There are many forms of discrimination. Mr. Cook is right on this. But not all forms are bad. In fact, many forms are really good and help grow business. While not hiring 16 year olds prevents many from getting a job at an excellent employer, it also allows Apple to start their wage rates at a much higher number, far above minimum wage. While not allowing foreigners to buy their products in bulk might rub some wrong, it allows for those that want to buy their product from the business the chance to do so.
Businesses discriminate in many ways and must to survive.
That said, there are some forms of discrimination that are clearly wrong. Not hiring someone because of the color of their skin: wrong. Not serving someone because they are gay: wrong. But that isn’t what these religious freedom laws are seeking to allow. The law passed in Indiana is to allow religious conviction to play a role in providing services. Could it be used in a malicious way? Maybe, as many laws could. But the problem is the many bakeries and photographers that have been sued out of business because of refusing to provide certain services, namely gay weddings.
This is what seems to be difficult for many to understand. As a web developer, I cannot in good faith take a lot of different jobs. I left my last job because of the sexual harassment of a female coworker and the lack of response of my managers to it. I almost left the job before that because my boss was considering taking on a website for a strip club. Would I take on a project from a gay client? That isn’t the question to ask for me. It depends on the type of project more than the orientation of the client.
Anyone in the creative business has faced these issues. If you haven’t yet, you will. We must choose what clients we wish to take on.
But the media is saying that this could be used by a Christian restaurant owner to deny service to a gay person. Could it? I doubt it. The law states that action “may not substantially burden a person’s right to the exercise of religion.”4 A restaurant providing food for a gay person does not “burden” a Christian. In fact, it’s what Jesus would have done.5 Does making a cake “burden” a Christian baker? Yes, because they are participating in something they consider wrong. 6
There are many things that Apple considers wrong that they discriminate against. Look at how selective they are on their factories and the restrictions they put on their business decisions. The things that Apple opposes in these factories are standard practice in these cultures. Most other tech companies don’t require the same rules be met.
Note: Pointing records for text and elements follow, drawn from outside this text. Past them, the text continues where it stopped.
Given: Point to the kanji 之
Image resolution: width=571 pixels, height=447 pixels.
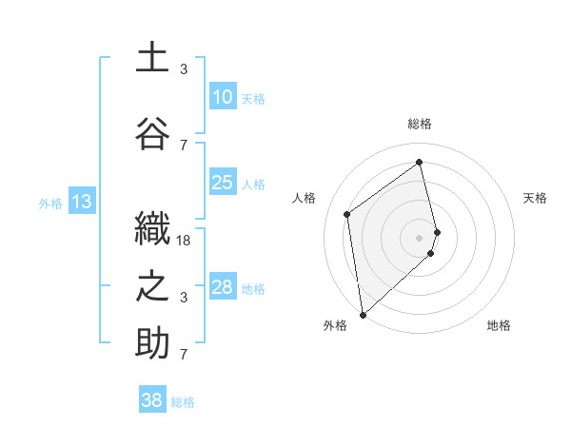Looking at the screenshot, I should click(x=152, y=286).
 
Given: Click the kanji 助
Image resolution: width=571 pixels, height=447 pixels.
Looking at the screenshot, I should click(x=152, y=343).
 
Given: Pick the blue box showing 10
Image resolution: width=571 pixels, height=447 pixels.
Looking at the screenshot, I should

For the Christian, it is the same. Many of the lawsuits coming against bakers are coming from customers that have been coming to the bakery for years, if not decades. These bakers haven’t discriminated against their clients unilaterally. They have time and again served these homosexuals without issue. But the bakers say they don’t make cakes for this one event and then they get sued. They are not discriminating against the homosexual, but the event. Just like many bakeries do not do weddings, these bakeries do not do this type of event.
Ultimately, it is a business choice. As Mr. Cook says, “America’s business community recognized a long time ago that discrimination, in all its forms, is bad for business.” If it is bad for business, those businesses wouldn’t get clientele. They would be shunned by the community. But instead of that being good enough, some homosexuals have taken it upon themselves to sue them for tens of thousands of dollars. Because they won’t make a cake. Where I grew up, that was called a tantrum. And just like the lady that sued McDonald’s for serving hot coffee, the courts are giving them what they want. So now the pendulum is swinging the other direction and protection is being added to prevent this from happening to more businesses. If you don’t like how I run my business, take your business elsewhere.